##### Exercise inputs #####

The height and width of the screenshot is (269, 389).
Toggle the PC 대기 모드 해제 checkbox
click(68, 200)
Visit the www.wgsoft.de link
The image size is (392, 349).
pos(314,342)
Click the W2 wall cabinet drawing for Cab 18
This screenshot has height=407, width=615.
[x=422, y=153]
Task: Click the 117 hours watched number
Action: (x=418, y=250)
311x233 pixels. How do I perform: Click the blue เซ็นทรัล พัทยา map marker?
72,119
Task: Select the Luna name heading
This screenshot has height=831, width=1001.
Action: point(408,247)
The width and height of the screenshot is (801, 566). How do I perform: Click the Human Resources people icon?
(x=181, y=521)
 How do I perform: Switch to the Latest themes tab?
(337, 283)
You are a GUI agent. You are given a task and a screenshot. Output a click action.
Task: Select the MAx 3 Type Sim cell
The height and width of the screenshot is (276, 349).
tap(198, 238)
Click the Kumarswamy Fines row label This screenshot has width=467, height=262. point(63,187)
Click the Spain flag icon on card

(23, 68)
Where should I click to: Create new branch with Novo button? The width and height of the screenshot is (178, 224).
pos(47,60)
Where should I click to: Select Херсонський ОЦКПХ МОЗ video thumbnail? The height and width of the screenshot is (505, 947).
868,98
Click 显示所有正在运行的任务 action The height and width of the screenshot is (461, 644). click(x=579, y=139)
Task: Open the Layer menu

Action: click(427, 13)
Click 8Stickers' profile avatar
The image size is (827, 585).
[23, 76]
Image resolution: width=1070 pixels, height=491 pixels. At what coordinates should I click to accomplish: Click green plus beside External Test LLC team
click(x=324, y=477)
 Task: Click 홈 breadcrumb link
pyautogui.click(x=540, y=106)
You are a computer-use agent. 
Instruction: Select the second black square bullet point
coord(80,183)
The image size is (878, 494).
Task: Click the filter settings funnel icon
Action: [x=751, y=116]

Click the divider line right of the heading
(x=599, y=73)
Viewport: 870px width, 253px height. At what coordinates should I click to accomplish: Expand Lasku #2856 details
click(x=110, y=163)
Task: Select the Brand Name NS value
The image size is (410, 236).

#####

**Task prompt**: Rewrite all of the entries above, replacing each occurrence of "How do I perform" with "How can I carry out" and leaving everything else unchanged.

**Response below**:
The height and width of the screenshot is (269, 389).
Toggle the PC 대기 모드 해제 checkbox
click(68, 200)
Visit the www.wgsoft.de link
The image size is (392, 349).
pos(314,342)
Click the W2 wall cabinet drawing for Cab 18
This screenshot has height=407, width=615.
[x=422, y=153]
Task: Click the 117 hours watched number
Action: (x=418, y=250)
311x233 pixels. How can I carry out: Click the blue เซ็นทรัล พัทยา map marker?
72,119
Task: Select the Luna name heading
This screenshot has height=831, width=1001.
Action: point(408,247)
The width and height of the screenshot is (801, 566). How can I carry out: Click the Human Resources people icon?
(x=181, y=521)
 How can I carry out: Switch to the Latest themes tab?
(337, 283)
You are a GUI agent. You are given a task and a screenshot. Output a click action.
Task: Select the MAx 3 Type Sim cell
The height and width of the screenshot is (276, 349).
tap(198, 238)
Click the Kumarswamy Fines row label This screenshot has width=467, height=262. point(63,187)
Click the Spain flag icon on card

(23, 68)
Where should I click to: Create new branch with Novo button? The width and height of the screenshot is (178, 224).
pos(47,60)
Where should I click to: Select Херсонський ОЦКПХ МОЗ video thumbnail? The height and width of the screenshot is (505, 947).
868,98
Click 显示所有正在运行的任务 action The height and width of the screenshot is (461, 644). click(x=579, y=139)
Task: Open the Layer menu

Action: click(427, 13)
Click 8Stickers' profile avatar
The image size is (827, 585).
[23, 76]
Image resolution: width=1070 pixels, height=491 pixels. At what coordinates should I click to accomplish: Click green plus beside External Test LLC team
click(x=324, y=477)
 Task: Click 홈 breadcrumb link
pyautogui.click(x=540, y=106)
You are a computer-use agent. 
Instruction: Select the second black square bullet point
coord(80,183)
The image size is (878, 494).
Task: Click the filter settings funnel icon
Action: [x=751, y=116]

Click the divider line right of the heading
(x=599, y=73)
Viewport: 870px width, 253px height. At what coordinates should I click to accomplish: Expand Lasku #2856 details
click(x=110, y=163)
Task: Select the Brand Name NS value
The image size is (410, 236).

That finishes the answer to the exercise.